▶ **Exercise directions**: Turn the records from the line containing "Given: Open the 10 条/页 page size dropdown" through the last line into a Markdown table. Use the columns Number and Record line, give one row per line, skip blank lines, and leave out the pictures.

** start **

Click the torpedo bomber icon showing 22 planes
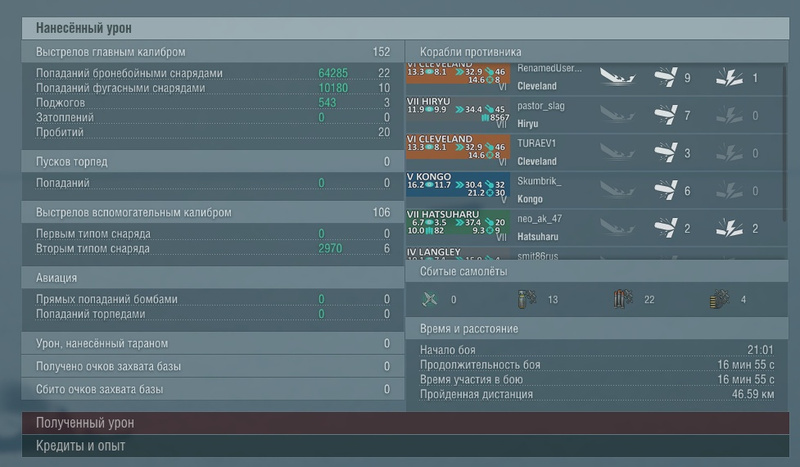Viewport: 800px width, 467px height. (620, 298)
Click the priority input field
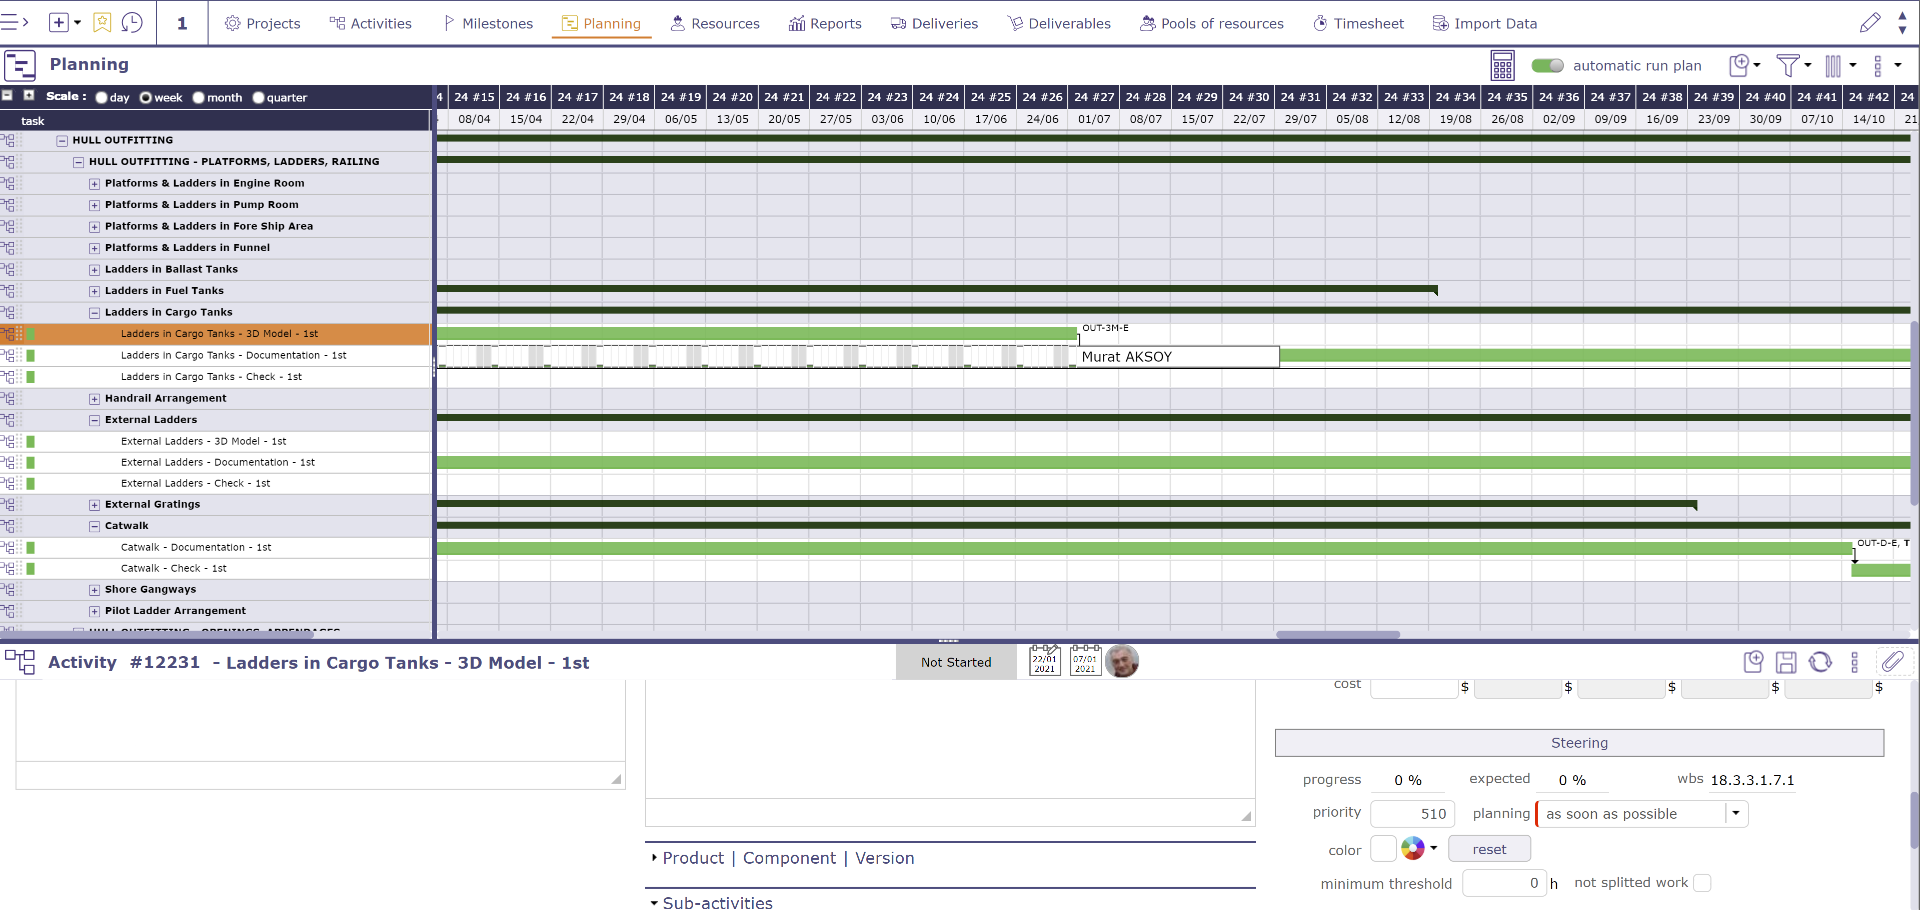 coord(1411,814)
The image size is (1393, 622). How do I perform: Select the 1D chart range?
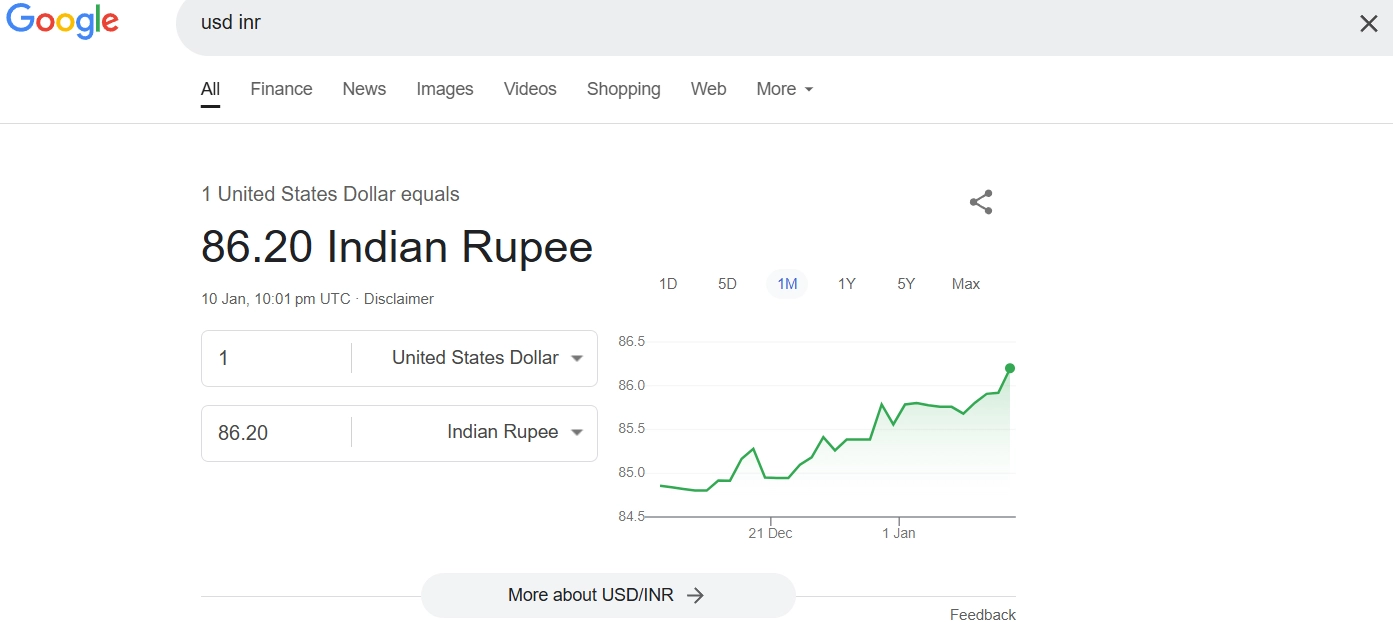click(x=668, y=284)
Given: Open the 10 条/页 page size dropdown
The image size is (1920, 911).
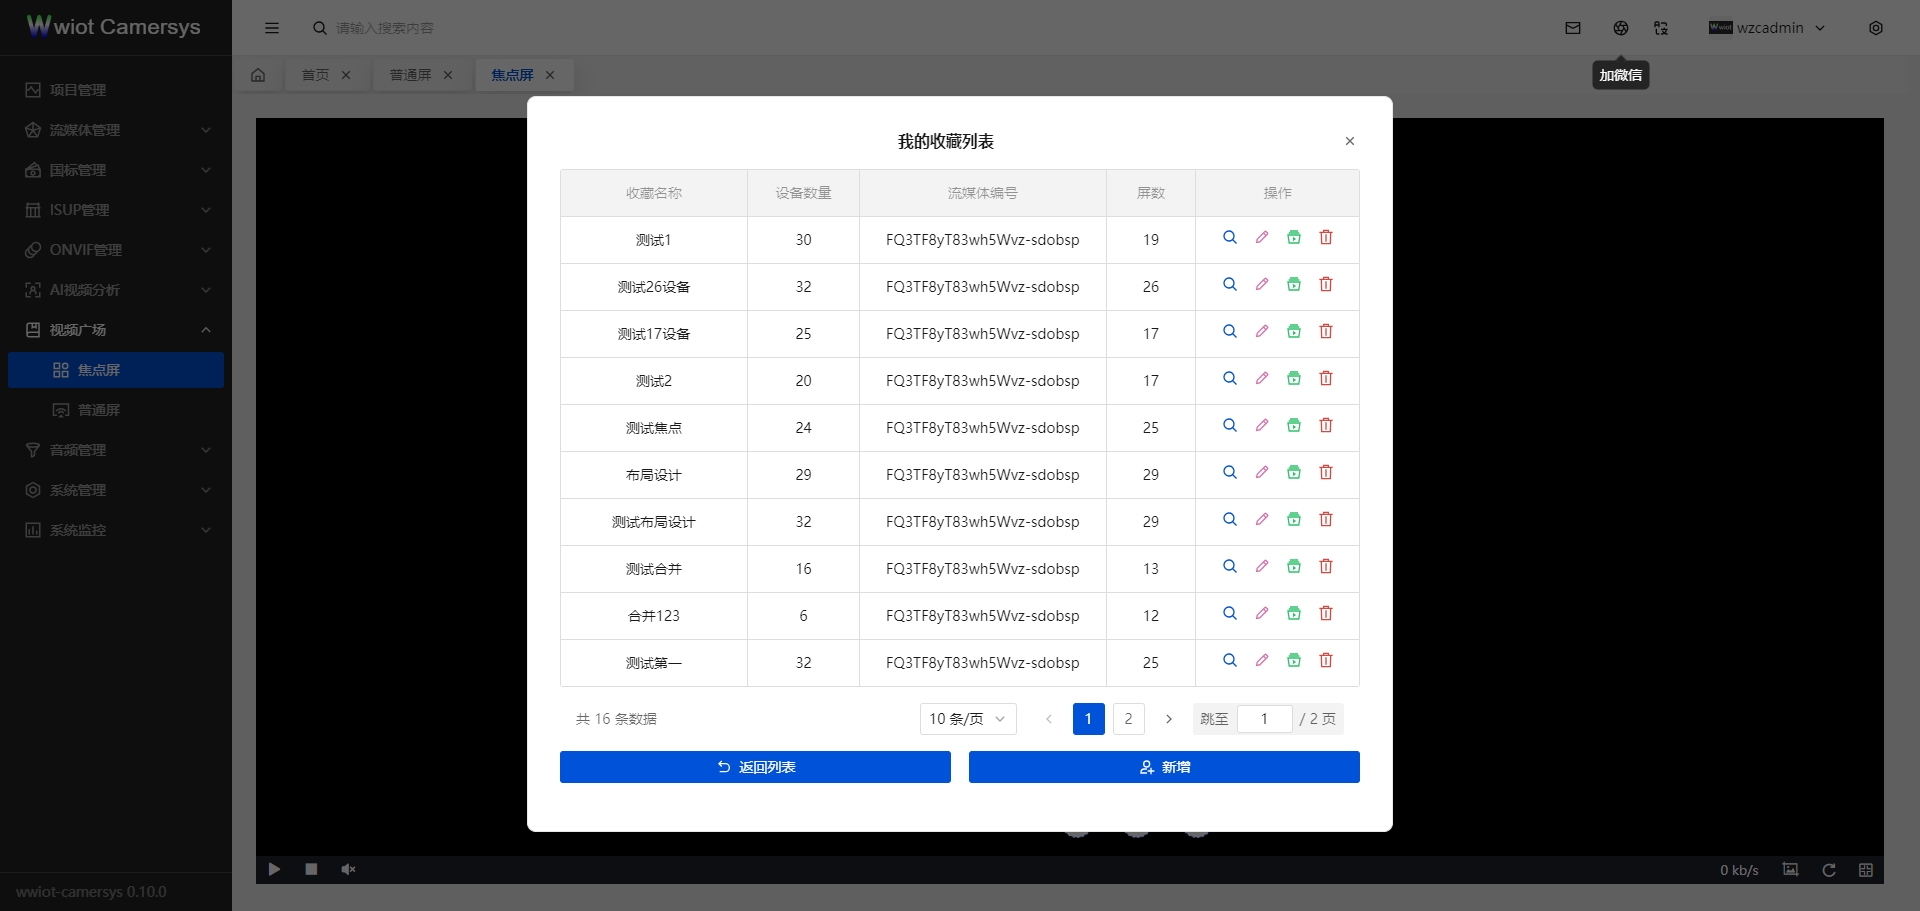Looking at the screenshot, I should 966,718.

** end **

▶ **Solution for this task**:
| Number | Record line |
|---|---|
| 1 | Given: Open the 10 条/页 page size dropdown |
| 2 | The image size is (1920, 911). |
| 3 | Looking at the screenshot, I should 966,718. |